Your goal in getting massage therapy is mainly pain relief and mobility improvement. You need to keep your MT informed during your massage of what is hurting, if their technique is causing pain, etc.  I find that varied type of massage works best (but I stay away from some intense types such as deep tissue massage). This combines trigger point therapy and myofacial release techniques with relaxation techniques—in other words, long soothing strokes with mild rocking; then when (and IF) the muscles are warm, a deeper pressure with deeper friction strokes over the knots to break down the fibers, release the toxins, and reduce the pain they create.   I only allow this is I can tolerate the pressure/pain.

In studies regarding the benefits of massage therapy, it was concluded that MT provides: increased serotonin levels, decreased circulating stress hormones, decreased levels of substance P (basically a pain messenger), decreased tender point pain, improved sleep patterns, and improved overall sense of well-being.

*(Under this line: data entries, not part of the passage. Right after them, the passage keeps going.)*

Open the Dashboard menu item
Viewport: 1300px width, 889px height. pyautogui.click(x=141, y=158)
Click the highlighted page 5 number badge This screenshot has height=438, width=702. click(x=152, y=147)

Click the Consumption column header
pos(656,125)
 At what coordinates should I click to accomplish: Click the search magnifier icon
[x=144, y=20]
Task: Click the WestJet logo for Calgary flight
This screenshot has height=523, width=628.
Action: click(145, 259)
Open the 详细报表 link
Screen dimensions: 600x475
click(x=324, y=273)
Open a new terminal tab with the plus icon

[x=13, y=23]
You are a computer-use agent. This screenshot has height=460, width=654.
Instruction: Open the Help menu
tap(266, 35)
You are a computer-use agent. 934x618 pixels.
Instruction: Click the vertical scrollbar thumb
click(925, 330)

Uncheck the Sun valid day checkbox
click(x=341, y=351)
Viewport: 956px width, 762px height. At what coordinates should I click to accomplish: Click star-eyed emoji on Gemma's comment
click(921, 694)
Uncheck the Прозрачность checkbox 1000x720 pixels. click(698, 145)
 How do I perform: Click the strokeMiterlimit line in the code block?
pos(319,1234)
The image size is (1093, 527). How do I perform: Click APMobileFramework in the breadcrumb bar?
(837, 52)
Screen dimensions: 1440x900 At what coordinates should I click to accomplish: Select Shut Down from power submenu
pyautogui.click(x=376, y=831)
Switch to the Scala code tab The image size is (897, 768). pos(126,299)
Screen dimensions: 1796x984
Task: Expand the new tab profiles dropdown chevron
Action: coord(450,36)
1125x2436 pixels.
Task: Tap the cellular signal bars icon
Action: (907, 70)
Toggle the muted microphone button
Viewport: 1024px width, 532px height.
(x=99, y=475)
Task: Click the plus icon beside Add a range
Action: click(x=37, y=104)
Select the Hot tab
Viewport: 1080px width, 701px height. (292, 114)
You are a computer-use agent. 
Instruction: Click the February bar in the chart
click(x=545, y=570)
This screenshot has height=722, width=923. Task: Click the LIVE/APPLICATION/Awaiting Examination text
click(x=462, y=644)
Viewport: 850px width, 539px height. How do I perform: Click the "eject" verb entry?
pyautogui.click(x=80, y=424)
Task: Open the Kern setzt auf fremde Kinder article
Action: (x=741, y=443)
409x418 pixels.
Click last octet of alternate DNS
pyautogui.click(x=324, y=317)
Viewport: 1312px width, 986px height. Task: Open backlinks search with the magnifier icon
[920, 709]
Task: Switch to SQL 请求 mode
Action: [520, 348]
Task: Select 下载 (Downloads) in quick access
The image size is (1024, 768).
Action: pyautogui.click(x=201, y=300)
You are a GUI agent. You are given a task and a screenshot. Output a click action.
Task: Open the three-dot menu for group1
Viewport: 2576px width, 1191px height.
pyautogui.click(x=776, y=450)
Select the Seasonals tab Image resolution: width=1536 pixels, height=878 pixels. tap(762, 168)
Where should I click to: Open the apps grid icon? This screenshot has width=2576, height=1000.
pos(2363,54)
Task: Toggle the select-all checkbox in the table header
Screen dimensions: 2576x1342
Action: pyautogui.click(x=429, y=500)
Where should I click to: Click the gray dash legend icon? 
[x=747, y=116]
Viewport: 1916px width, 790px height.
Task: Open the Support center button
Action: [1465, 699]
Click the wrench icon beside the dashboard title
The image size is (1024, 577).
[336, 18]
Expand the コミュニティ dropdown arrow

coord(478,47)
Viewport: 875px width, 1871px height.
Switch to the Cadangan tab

I vary the number of times each month that I visit my MT based my symptoms and the time of year.  I go more often in the winter than in the summer and more often when I am having a fibro flare up.  My usual schedule is twice a month, but I will increase it to every week for a short period when I need it (I wish I had the finances available to go every week all the time!).  It can be costly but the benefits have been well worth it. Hopefully, you will get some benefit from it too!